Suriye’de Muhalifler Şam'a girer girmez Suriye'ye saldıran İsrail’in apar topar Muhaberat binasını vurması bir şeyleri gözler önüne sermeli.

Türkiye'de terör saldırıları düzenleyen ve Suriyeliler üzerinden gerçekleştirilen provokasyonlarda parmağı olan Muhaberat'ın vurulması bir şeyleri gizleme çabası mıdır bilinmez ama çok stratejik bir girişim.

Hakan Fidan da Suriye ile ilgili sürece dair yaptığı açıklamalarda, Joe Biden’ın başkan yardımcısı olduğu zamanlarda Türkiye’ye gelip Esad’ın gitmesini istemediğini anlattı.

Şimdi herkesin aklındaki sorulara belki bir nebze cevap verilmiş oldu. 

Ama tüm bunlar başka bir soruyu da doğuruyor.

Suriye’de yaşananları Büyük İsrail projesinin bir parçası olarak değerlendirenler Esad’ın devrilmesine neden üzüldüler?

Büyük İsrail kurulacağı için mi yoksa kurulamayacağı için mi?

Aksi halde ABD’nin de varlığından pekala memnun olduğu Esad’ın devrilmesi, hemen ardından İsrail’in saldırılara başlaması, Trump’ın yaptığı açıklamalar…

HTŞ’nin Kürt ve PKK ayrımının yapılması gerektiğine vurgu yapması…

Rakkalı aşiretlerin PKK/YPG’ye karşı yoğun mücadele yapacaklarını açıklaması.

Bunlar İsrail’in mi işine geliyor sizce?

Colani üstünden yapılan ve bölgeyi analiz etmeye çalışanlar, Colani’nin sakalının uzunluğuyla ilgilenmek yerine neyi tesis etmeye çalıştığına odaklanabilirler.

Genellikle de bu analizi yapan kadrolar, sırtını PKK/YPG’ye yasladıklarını söyleyenlere iki kelam cümle söyleyemezken, “HTŞ terör örgütüdür” argümanı üstünden bölgeyi Büyük İsrail’e peşkeş çekiyorlar. 

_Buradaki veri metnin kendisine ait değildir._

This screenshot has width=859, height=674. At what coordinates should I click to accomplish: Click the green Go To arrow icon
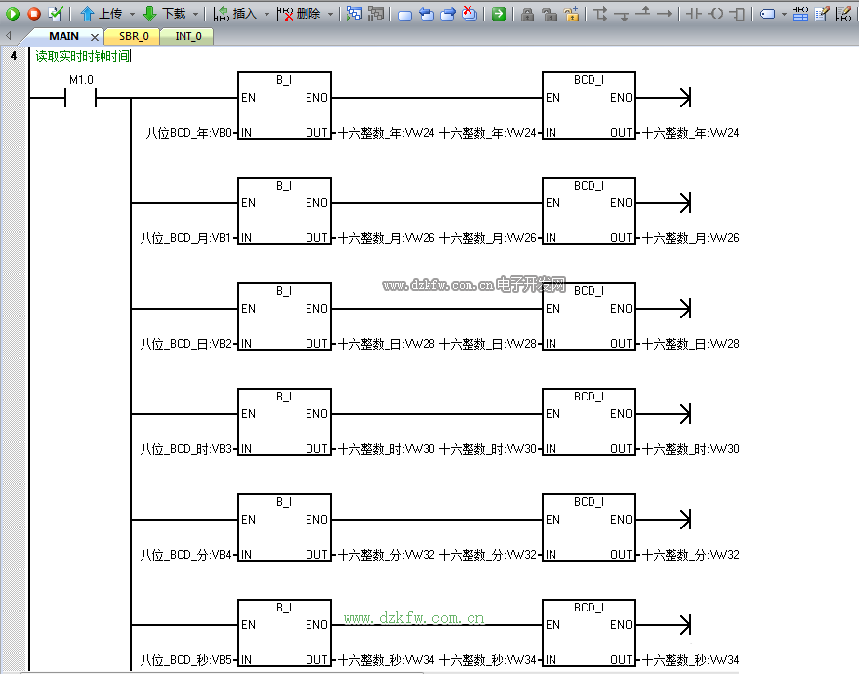click(x=498, y=14)
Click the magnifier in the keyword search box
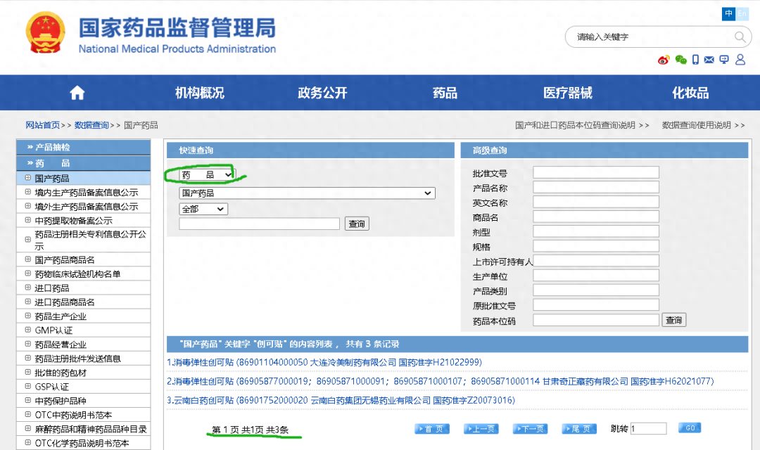The image size is (760, 450). point(740,37)
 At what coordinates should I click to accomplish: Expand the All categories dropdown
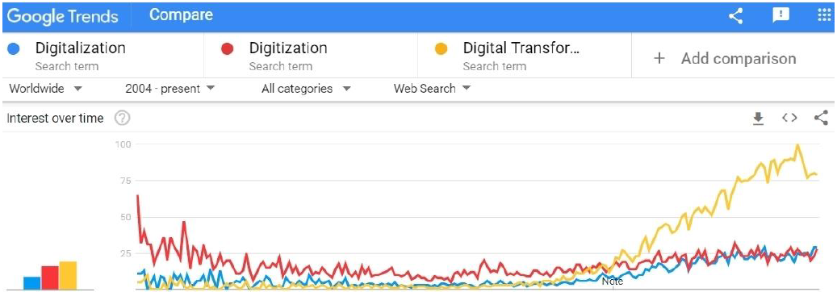[306, 89]
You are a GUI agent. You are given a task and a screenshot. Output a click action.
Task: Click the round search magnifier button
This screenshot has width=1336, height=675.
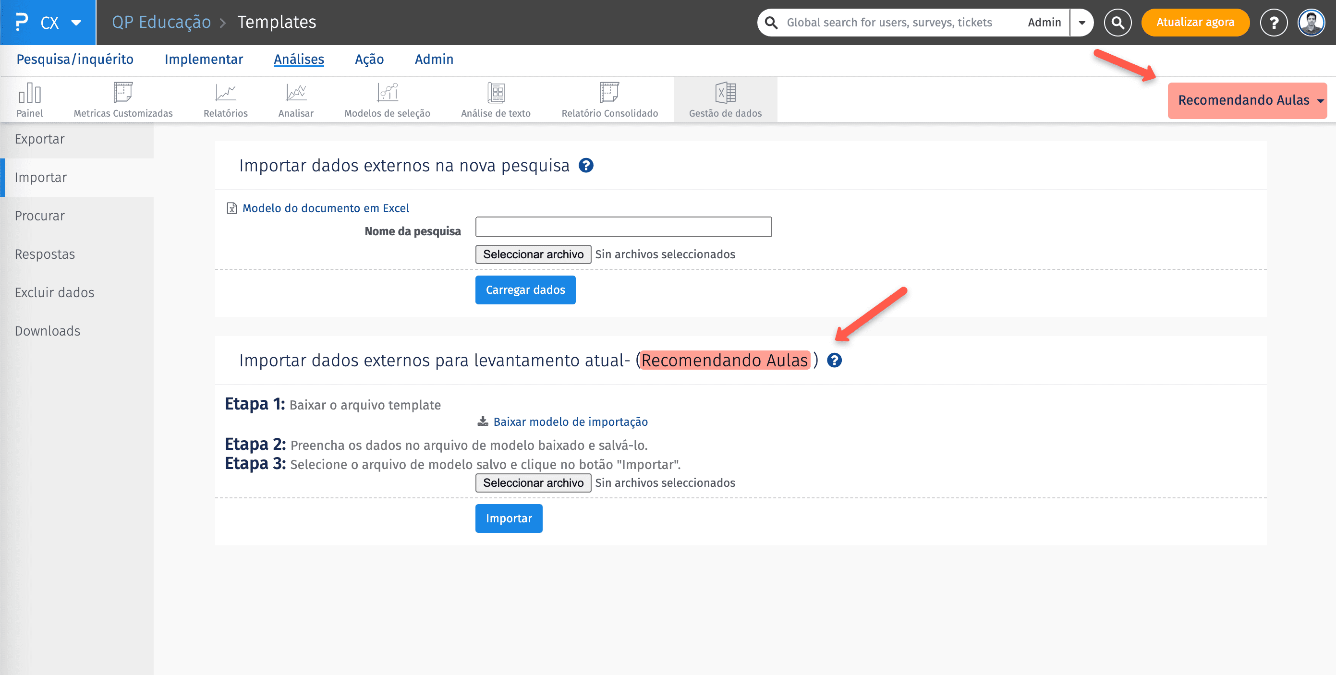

Derin devlet ya da devlet aklı gibi kavramlardan asla bahsetmeyeceğim.

Zira bu kavramlar birilerine göre ütopik kavramlar.

Fakat şu gerçeği kabul etmekte fayda var ki;

Köklü devletler uzun vadeli stratejik planlar kurarlar.

Bu planların hayata geçmesi için her türlü riskin alınacağı gibi acele de etmezler.

İngiltere, İsrail ve ABD bunun öncüleridir.

“İsrail ve ABD köklü devlet değil” diyebilirsiniz.

Köklü olan da devlet değil devleti oluşturan zihin şematiği ve 
pratiğidir. 

Theodor Herzl’in öncülüğünde1897 tarihinde Dünya Siyonist Kongresi’nde konuşulan ve alınan kararların hangisi gerçekleşmedi? 

Şimdi neden Türkiye kendi çıkarları adına bunu yapamasın, yapmasın?

Aşağılık kompleksimiz mi buna olan inancımızı zedeliyor?